Und Spahn entschied sich, statt auf Merkel auf andere Unterstützer zu setzen. Mit Hilfe von Junger Union und Wirtschaftsflügel drängte er sich 2014 in die CDU-Führungsspitze, das Parteipräsidium.  Den Posten räumen musste ausgerechnet Gröhe, der Minister. Es war auch ein Punktsieg gegen Merkel und Spahn hatte ein Amt, das ihm ermöglichte, zu allen Themen gefragt zu werden.

Die offene Auseinandersetzung mit der Chefin kam dann in der Flüchtlingspolitik. Spahn kritisierte Merkels Wilkommens-Ansatz, er forderte einen Kurswechsel: Begrenzung von Flüchtlingszahlen, Abschreckung, den Mut zu Bildern weinender Frauen und Kinder, die abgeschoben werden. Er plädierte für ein Burkaverbot, beklagte die „Machokultur mancher Migranten“. Auf dem Parteitag 2016 setzte er gegen Merkels Willen ein Nein zur doppelten Staatsbürgerschaft durch. Der nächste Punktsieg. 

Es war die Rolle, die nicht besetzt war in der CDU, die des Rechtsaußen, und Spahn besetzte sie gut. Er war mehr Kurz als Merkel, das Gegenmodell zur Kanzlerin. 

Symbolfigur für die Unzufriedenen

Wo sie für Konsens steht, steht er für Streit und Widerspruch. Wo sie schweigt, geht Spahn in noch eine Talkshow. Wo sie diplomatische verdrehte Sätze bildet, spitzt er zu - was allerdings auch einfacher geht als Nicht-Kanzler. Sie steht für die Öffnung der Partei nach links und für eine Liberalisierung, er für einen Rechtsruck. Seine Präsenz vermittelt den Eindruck: die Partei, das ist eigentlich Spahn. Auch wenn es da noch einige andere gibt mit anderen Meinungen.

Er hat jetzt die Sozial-, die Finanz- und die Innenpolitik im Portfolio und einen Ehering am Finger. Er hat die hinter sich gelassen, die sich vernachlässigt fühlen von Merkel oder die sich noch nie so richtig mit ihr abgefunden haben. „Zwölf Jahre Kanzlerschaft und dann auch noch die lange Regierungsbildung haben Erschöpfung hinterlassen“, räumen auch Merkel-Unterstützer ein. Für alle die Unzufriedenen sei Spahn nun die Symbolfigur.
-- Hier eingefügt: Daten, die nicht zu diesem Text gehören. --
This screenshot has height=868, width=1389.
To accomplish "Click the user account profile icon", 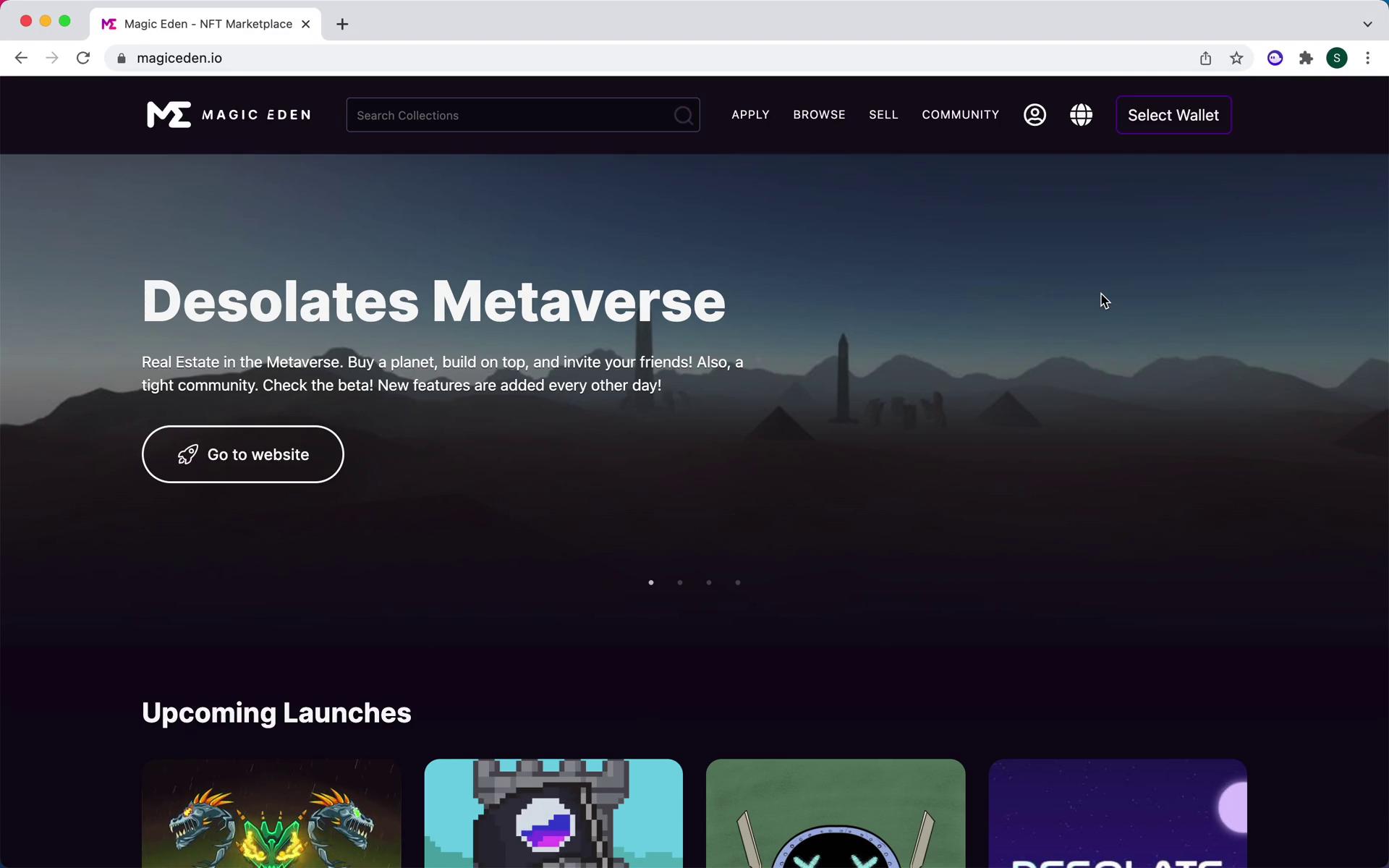I will 1035,114.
Er hat Lücken genutzt und sich nach vorne geschoben, ziemlich systematisch, ziemlich robust, im Wahlkampf ist er in der ganzen Republik unterwegs gewesen.

In den vergangenen Tagen ist er wieder durchs Land getourt - Aschermittwoch im schwäbischen Fellbach am Morgen, im thüringischen Apolda am Abend. Er hat im Trachtenjanker auf der Bühne Bier auf Ex getrunken und versichert, als Team mit Angela Merkel sei die Union am besten aufgehoben. Er wird demnächst Bildungsminister oder Gesundheitsminister sein, oder auch Wirtschaftsminister, seine Unterstützter könnten dann den Verlust des Finanzministerium wohl nicht mehr beklagen. Beim Aschermittwoch-Schlussapplaus steht Spahn fast etwas verlegen auf der Bühne. Seine Finger fügen sich vor dem Köper zusammen wie Magneten - zu einer Raute.